**COMPITO 1**
Rispondi alle seguenti domande sul testo sull'educazione morale, una per riga.
(a) Con quali parole il testo riporta la definizione di virtù attribuita ad Aristotele?
(b) Per quale ragione, secondo il testo, l'uomo è un soggetto morale?
(c) A partire da quale fase della vita la persona umana sperimenta la padronanza di sé?
**COMPITO 2**
Indica se ciascuna affermazione concorda con il testo sull'educazione morale, rispondendo sì o no e citando esattamente le parole decisive.
(a) Si nasce già virtuosi.
(b) Il testo attribuisce a Pietro Lombardo una definizione della virtù come dono gratuito divino.
(c) Il comportamento umano viene valutato in base alla sua conformità a una legge.
**COMPITO 3**
Ricopia fedelmente la parte del testo sull'educazione morale compresa tra "(Nella foto: Abraham" e "come potrebbe apparire.", entrambi inclusi.

**ESTRATTO SCELTO**
++++++++
Abraham Maslow: la funzione dell’educazione morale

 

(Nella foto: Abraham Maslow)

 

Abraham Maslow : la funzione dell’educazione morale

Ciò che viene comunemente denominato come virtù esprime una qualificazione evidentemente complessa e, guardando la semantica, la risultante terminologica non è scontata o ovvia come potrebbe apparire.

Intesa come “attitudine a compiere bene il bene” (Aristotele), o come una “buona qualità mentale, dono gratuito divino, per cui si vive rettamente” (Pietro Lombardo)[1], la virtù accompagna l’esperienza umana lungo i secoli, appartiene tanto alla sfera psicologica quanto a quella teologica della vita umana, ne rappresenta una disposizione stabile, un ordine permanente delle nostre passioni, una ferma padronanza del nostro comportamento mediante la perfezione abituale dell’intelletto e della volontà[2].

Indubbiamente non si nasce virtuoso, ma si viene educati alle virtù, che pertanto sono un’acquisizione umana, pur rimanendo di per se stesse un dono divino.

In quanto libero, l’uomo è un soggetto morale e pertanto il proprio comportamento (agire umano) è moralmente qualificabile. Ciò non equivale alla valutazione dell’agire secondo la conformità ad una legge o ad un precetto, bensì alla considerazione della bontà esistente nel relazionarsi dell’agire stesso alla realtà divina, cui l’uomo incessantemente tende e rispetto alla quale costantemente si pone in ascolto[3].

Dal punto di vista psico-pedagogico, l’aspetto che qui ci interessa di più è la padronanza di sé, la possibilità di tendere liberamente al bene che la virtù esprime. Il termine padronanza di sé esprime un auto-sorreggersi lungo la propria esistenza che la persona umana sperimenta a partire dalla giovinezza[4] , nel senso che in questa fase della propria esistenza la persona umana avverte profondamente un desiderio di autonomia e di presa di coscienza di sé e della propria vita.
++++++++
**MATERIALE MOSTRATO**
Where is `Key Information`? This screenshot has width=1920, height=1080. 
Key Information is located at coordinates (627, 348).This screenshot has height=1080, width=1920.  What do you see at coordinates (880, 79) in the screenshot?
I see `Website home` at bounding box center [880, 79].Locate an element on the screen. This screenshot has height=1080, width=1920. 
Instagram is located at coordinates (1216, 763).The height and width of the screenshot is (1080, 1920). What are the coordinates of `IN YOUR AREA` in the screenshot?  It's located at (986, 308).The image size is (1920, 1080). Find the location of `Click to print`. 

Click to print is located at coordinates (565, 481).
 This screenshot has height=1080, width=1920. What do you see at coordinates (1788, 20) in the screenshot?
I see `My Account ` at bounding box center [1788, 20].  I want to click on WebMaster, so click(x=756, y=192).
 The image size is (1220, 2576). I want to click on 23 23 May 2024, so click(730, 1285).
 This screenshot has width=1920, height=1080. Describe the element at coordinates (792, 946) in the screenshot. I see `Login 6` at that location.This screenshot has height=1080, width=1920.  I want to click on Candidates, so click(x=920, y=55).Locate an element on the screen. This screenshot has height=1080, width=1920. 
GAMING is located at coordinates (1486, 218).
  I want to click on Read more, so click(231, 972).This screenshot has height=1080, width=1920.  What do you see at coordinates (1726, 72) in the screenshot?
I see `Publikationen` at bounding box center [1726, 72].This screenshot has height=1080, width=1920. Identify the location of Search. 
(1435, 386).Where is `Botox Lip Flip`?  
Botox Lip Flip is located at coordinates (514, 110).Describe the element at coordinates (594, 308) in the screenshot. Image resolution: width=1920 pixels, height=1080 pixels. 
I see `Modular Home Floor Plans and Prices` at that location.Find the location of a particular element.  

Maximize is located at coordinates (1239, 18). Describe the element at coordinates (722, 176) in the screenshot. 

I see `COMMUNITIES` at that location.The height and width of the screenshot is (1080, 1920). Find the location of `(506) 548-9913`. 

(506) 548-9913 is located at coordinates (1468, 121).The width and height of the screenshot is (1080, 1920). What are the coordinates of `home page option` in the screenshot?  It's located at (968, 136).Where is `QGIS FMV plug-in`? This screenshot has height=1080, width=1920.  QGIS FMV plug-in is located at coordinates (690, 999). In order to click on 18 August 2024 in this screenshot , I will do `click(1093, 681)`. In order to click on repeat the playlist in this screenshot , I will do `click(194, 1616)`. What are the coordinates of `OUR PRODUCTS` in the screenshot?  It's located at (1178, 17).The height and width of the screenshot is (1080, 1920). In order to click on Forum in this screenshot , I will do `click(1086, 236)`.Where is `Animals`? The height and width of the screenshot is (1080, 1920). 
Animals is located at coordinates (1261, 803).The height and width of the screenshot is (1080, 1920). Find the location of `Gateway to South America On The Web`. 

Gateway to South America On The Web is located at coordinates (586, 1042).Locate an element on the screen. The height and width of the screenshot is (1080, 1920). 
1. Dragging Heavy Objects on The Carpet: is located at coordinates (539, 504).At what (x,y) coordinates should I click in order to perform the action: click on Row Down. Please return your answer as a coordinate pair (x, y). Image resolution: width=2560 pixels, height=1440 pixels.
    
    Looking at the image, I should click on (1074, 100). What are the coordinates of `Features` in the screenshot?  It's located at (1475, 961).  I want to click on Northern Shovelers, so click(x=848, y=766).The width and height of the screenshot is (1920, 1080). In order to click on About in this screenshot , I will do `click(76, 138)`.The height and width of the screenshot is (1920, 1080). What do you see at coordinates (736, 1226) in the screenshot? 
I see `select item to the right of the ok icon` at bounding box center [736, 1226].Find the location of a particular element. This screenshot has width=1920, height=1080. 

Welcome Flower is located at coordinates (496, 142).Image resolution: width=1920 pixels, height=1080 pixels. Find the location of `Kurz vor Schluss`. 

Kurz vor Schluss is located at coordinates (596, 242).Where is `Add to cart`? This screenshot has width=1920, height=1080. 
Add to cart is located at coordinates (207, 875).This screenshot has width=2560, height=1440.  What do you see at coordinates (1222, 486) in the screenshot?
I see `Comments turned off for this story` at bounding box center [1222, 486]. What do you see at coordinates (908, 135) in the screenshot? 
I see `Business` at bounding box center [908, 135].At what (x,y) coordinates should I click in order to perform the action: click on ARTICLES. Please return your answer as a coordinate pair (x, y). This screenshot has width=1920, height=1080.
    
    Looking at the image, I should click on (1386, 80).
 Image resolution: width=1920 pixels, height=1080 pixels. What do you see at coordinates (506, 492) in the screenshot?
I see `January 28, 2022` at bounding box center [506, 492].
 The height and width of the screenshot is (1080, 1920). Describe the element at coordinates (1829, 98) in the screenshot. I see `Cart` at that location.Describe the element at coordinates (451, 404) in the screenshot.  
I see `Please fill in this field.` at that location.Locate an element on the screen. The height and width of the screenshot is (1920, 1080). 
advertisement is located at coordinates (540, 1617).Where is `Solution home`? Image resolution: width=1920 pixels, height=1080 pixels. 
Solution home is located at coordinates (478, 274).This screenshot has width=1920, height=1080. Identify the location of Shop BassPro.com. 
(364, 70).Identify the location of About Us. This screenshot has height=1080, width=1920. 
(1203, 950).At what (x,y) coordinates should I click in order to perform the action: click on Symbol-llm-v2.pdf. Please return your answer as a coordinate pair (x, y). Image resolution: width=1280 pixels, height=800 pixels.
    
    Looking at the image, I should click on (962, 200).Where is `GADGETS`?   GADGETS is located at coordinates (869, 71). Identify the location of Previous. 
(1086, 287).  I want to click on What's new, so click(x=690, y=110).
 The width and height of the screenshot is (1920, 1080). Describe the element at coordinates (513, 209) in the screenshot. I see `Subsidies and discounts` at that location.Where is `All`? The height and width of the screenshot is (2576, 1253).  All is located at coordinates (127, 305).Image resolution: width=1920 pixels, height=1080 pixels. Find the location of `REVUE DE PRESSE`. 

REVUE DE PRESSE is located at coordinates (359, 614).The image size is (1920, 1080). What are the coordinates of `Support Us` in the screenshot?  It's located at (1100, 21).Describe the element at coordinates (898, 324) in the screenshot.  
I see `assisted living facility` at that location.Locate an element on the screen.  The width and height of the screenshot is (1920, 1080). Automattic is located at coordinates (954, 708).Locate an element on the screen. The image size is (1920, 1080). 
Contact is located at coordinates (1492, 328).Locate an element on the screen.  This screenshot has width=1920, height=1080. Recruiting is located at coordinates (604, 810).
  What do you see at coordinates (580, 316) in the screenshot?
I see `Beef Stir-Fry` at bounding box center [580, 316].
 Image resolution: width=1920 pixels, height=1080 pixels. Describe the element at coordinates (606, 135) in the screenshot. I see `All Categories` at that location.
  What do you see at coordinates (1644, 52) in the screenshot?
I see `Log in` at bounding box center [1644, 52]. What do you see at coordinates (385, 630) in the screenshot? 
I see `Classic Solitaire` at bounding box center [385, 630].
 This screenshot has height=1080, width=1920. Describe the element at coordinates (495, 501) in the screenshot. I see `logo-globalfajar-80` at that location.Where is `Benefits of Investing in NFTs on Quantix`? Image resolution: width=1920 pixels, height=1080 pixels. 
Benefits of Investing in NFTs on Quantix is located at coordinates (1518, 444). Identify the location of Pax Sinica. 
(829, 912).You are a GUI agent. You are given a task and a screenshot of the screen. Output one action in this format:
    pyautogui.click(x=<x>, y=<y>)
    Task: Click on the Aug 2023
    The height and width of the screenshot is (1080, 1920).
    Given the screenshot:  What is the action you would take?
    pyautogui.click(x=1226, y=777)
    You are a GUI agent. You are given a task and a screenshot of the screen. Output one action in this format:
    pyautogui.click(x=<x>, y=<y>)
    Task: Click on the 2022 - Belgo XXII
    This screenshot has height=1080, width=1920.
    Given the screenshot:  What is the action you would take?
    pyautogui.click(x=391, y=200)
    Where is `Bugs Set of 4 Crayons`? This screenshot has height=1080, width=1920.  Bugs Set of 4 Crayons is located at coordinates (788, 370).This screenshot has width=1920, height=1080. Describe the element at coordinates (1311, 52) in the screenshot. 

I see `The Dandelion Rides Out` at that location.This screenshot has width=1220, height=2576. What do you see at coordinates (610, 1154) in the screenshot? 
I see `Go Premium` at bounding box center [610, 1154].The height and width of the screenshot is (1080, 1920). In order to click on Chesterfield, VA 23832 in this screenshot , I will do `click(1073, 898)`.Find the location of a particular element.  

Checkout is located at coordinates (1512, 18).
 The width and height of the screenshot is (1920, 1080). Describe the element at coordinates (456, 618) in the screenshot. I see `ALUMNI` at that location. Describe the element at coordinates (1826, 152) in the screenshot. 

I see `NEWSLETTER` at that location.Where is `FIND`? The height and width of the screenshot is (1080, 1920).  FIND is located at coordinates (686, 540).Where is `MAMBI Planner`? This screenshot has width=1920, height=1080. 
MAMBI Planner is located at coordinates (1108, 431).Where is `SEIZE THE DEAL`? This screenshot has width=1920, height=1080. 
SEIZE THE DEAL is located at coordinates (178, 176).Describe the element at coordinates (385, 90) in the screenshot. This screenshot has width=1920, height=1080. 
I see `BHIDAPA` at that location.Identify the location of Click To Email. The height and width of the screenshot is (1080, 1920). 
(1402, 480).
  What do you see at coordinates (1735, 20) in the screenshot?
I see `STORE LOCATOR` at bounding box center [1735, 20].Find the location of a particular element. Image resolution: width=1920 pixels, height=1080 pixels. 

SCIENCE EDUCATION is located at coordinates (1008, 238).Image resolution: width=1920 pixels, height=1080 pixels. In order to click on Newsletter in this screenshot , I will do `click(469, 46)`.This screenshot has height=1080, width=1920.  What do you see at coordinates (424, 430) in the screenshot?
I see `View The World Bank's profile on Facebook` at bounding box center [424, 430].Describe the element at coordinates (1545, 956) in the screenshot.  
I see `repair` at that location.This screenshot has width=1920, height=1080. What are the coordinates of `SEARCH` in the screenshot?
++++++++
**RISPOSTA COMPLETA 1**
(a) “attitudine a compiere bene il bene”
(b) Perché è libero.
(c) A partire dalla giovinezza.

**RISPOSTA COMPLETA 2**
(a) No: «Indubbiamente non si nasce virtuoso, ma si viene educati alle virtù»
(b) Sì: «“buona qualità mentale, dono gratuito divino, per cui si vive rettamente” (Pietro Lombardo)»
(c) No: «Ciò non equivale alla valutazione dell’agire secondo la conformità ad una legge o ad un precetto»

**RISPOSTA COMPLETA 3**
(Nella foto: Abraham Maslow)

 

Abraham Maslow : la funzione dell’educazione morale

Ciò che viene comunemente denominato come virtù esprime una qualificazione evidentemente complessa e, guardando la semantica, la risultante terminologica non è scontata o ovvia come potrebbe apparire.